After rotating tokens make sure you always use the new token.
Edit API keys
Use these steps to edit the name, description, or tags for an API key. To edit tokens under API keys, go to edit tokens and rotate tokens.
- Edit personal API keys
- Edit service account API keys
- Go to your user profile in Harness.
- Under My API Keys, select More Options (⋮) next to the key you want to edit, and then select Edit.
- You can edit the name, description, and tags. You can't edit the Id.
- Select Save.
- In Harness, select Account Settings, and then select Access Control.
- Select Service Accounts in the header, and then select the service account for which you want to edit an API key.
- Select More Options (⋮) next to the key you want to edit, and then select Edit.
- You can edit the name, description, and tags. You can't edit the ID.
- Select Save.
Edit tokens
Use these steps to edit the name, description, tags, and expiration dates of tokens under API keys. You can also rotate tokens.
- Edit personal access tokens
- Edit service account tokens
- Go to your user profile in Harness.
- Under My API Keys, expand the token that you want to edit, select More Options (⋮), and then select Edit.
- You can edit the name, description, tags, and expiration date. You can't edit the Id or the token's value.
- Select Save.
- In Harness, select Account Settings, and then select Access Control.

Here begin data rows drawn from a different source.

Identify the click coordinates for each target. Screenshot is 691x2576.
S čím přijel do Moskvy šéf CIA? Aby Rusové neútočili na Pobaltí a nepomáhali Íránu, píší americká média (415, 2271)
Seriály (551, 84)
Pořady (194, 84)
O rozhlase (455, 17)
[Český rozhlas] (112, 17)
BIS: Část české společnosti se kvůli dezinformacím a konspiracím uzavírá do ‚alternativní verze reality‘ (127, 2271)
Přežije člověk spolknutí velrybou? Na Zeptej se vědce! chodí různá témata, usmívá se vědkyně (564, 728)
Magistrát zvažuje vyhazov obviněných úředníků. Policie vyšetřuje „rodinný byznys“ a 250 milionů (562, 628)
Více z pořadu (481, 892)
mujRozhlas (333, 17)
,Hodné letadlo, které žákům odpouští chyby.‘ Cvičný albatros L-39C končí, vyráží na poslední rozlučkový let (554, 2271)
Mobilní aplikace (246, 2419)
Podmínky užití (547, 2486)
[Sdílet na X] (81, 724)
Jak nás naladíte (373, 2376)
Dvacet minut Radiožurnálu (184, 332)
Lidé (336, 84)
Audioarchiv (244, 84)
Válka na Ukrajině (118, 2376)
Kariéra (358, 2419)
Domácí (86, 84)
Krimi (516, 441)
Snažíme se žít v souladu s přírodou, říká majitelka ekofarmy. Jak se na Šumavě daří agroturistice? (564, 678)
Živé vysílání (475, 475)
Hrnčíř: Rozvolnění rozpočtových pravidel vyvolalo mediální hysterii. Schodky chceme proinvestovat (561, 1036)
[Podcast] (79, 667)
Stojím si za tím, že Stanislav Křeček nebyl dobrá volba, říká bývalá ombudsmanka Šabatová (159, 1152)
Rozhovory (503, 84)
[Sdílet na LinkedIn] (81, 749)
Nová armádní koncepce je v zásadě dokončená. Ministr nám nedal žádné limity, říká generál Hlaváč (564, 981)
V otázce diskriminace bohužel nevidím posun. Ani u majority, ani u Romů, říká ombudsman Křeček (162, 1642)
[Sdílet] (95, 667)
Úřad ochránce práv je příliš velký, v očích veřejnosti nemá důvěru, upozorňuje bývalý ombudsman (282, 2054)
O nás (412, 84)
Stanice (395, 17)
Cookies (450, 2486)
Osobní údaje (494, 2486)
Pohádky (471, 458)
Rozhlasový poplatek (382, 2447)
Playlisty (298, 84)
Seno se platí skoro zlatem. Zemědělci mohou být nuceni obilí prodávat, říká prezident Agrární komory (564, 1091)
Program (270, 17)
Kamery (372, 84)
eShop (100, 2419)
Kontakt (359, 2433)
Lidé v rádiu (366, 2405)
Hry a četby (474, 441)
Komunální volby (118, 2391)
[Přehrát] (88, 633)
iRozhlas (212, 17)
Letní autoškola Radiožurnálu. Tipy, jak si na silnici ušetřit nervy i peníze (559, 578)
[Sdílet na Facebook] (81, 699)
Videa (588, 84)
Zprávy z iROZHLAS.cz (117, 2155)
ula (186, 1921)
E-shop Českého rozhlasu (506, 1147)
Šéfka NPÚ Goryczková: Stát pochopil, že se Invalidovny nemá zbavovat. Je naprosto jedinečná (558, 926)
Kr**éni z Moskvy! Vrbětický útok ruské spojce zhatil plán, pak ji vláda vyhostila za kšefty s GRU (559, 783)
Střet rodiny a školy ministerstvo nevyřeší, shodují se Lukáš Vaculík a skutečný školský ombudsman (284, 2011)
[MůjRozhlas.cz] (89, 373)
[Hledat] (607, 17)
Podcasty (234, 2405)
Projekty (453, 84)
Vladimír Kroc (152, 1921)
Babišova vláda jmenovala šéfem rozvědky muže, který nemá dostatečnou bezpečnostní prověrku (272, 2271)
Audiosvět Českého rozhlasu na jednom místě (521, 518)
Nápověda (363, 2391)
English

- Select Service Accounts in the header, and then select the service account for which you want to edit a token.
- Select the API key that has the token you want to edit.
- Select More Options (⋮) next to the token you want to edit, and then select Edit.
- You can edit the name, description, tags, and expiration date. You can't edit the ID or the token's value.
- Select Save.
Rotate tokens
As a security best practice, rotate tokens periodically. You can rotate tokens in Harness for symmetric encryption.
- Rotate personal access tokens
- Rotate service account tokens
- Go to your user profile in Harness.
- Under My API Keys, expand the token that you want to rotate, select More Options (⋮), and then select Rotate Token.
- If you want to set an expiration date for the token, select Set Expiration Date and enter an expiration date in
mm/dd/yyyy
format. - Select Rotate Token and copy the token.
- In Harness, select Account Settings, and then select Access Control.
- Select Service Accounts in the header, and then select the service account for which you want to rotate a token.
- Select the API key that has the token you want to rotate.
- Select More Options (⋮) next to the token you want to rotate, and then select Rotate Token.
- If you want to set an expiration date for the token, select Set Expiration Date and enter an expiration date in
mm/dd/yyyy
format. - Select Rotate Token and copy the token.
The token is only displayed once. Store the token somewhere secure that you can access when you make API requests.
API keys carry many privileges. Don't store them in publicly-accessible areas.
After rotating tokens make sure you always use the new token.
Delete API keys
Use these steps to delete an API key and all of its tokens. To delete individual tokens under API keys, go to delete tokens.
- Edit personal API keys
- Edit service account API keys
- Go to your user profile in Harness.
- Under My API Keys, select More Options (⋮) next to the key you want to delete, and then select Delete.
- In Harness, select Account Settings, and then select Access Control.
- Select Service Accounts in the header, and then select the service account for which you want to delete an API key.
- Select More Options (⋮) next to the key you want to delete, and then select Delete.
Delete tokens
- Delete personal access tokens
- Delete service account tokens
- Go to your user profile in Harness.
- Under My API Keys, expand the token that you want to delete, select More Options (⋮), and then select Delete.
- In Harness, select Account Settings, and then select Access Control.
- Select Service Accounts in the header, and then select the service account for which you want to delete a token.
- Select the API key that has the token you want to delete.
- Select More Options (⋮) next to the token you want to delete, and then select Delete.